**Problem requirements**
When a line below holds the string "computer", show that line.

══ Task data ══

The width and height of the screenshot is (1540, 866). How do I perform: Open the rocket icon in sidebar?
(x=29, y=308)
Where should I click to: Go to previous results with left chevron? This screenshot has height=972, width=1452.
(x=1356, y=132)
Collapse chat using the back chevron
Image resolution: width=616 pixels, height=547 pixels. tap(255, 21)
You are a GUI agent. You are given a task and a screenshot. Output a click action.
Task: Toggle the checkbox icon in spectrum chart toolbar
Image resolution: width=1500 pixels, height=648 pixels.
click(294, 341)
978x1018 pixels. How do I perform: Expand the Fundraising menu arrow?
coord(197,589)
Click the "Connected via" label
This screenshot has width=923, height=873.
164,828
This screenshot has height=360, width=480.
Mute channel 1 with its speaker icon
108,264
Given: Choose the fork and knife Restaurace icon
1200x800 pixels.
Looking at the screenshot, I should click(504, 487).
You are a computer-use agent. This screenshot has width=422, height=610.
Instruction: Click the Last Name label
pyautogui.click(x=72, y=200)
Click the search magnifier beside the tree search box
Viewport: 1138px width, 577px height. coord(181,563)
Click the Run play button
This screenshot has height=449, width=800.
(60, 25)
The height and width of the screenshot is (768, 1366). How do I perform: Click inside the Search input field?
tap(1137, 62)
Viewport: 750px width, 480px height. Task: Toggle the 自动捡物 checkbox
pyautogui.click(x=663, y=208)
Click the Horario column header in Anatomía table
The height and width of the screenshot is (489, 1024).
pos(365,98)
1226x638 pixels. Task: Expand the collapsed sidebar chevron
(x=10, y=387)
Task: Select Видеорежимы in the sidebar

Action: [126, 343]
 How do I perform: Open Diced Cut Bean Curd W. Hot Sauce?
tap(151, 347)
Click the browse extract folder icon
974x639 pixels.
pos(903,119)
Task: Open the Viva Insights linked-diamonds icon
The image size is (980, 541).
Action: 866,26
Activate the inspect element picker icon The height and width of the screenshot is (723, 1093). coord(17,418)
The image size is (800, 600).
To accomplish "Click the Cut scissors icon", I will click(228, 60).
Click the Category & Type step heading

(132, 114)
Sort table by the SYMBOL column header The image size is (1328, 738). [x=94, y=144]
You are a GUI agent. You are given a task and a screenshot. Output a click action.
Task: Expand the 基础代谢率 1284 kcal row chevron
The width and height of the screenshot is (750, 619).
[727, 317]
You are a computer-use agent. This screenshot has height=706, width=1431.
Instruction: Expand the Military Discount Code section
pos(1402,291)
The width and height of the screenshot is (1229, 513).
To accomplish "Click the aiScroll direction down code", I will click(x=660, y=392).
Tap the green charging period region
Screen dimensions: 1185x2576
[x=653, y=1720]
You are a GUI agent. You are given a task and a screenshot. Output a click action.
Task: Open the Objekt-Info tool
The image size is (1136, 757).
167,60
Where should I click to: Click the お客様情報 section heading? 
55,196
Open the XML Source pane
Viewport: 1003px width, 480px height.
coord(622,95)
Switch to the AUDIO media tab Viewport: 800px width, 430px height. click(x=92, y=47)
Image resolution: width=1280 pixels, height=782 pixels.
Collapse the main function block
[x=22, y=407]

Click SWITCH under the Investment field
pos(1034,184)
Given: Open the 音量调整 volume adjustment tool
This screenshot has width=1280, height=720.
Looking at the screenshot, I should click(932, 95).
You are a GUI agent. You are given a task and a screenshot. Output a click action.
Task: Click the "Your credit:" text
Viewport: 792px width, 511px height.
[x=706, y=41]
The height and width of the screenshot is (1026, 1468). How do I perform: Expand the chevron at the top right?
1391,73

═══

**Exercise response**
You are a computer-use agent. This screenshot has width=422, height=610.
You are a computer-use agent. This screenshot has height=706, width=1431.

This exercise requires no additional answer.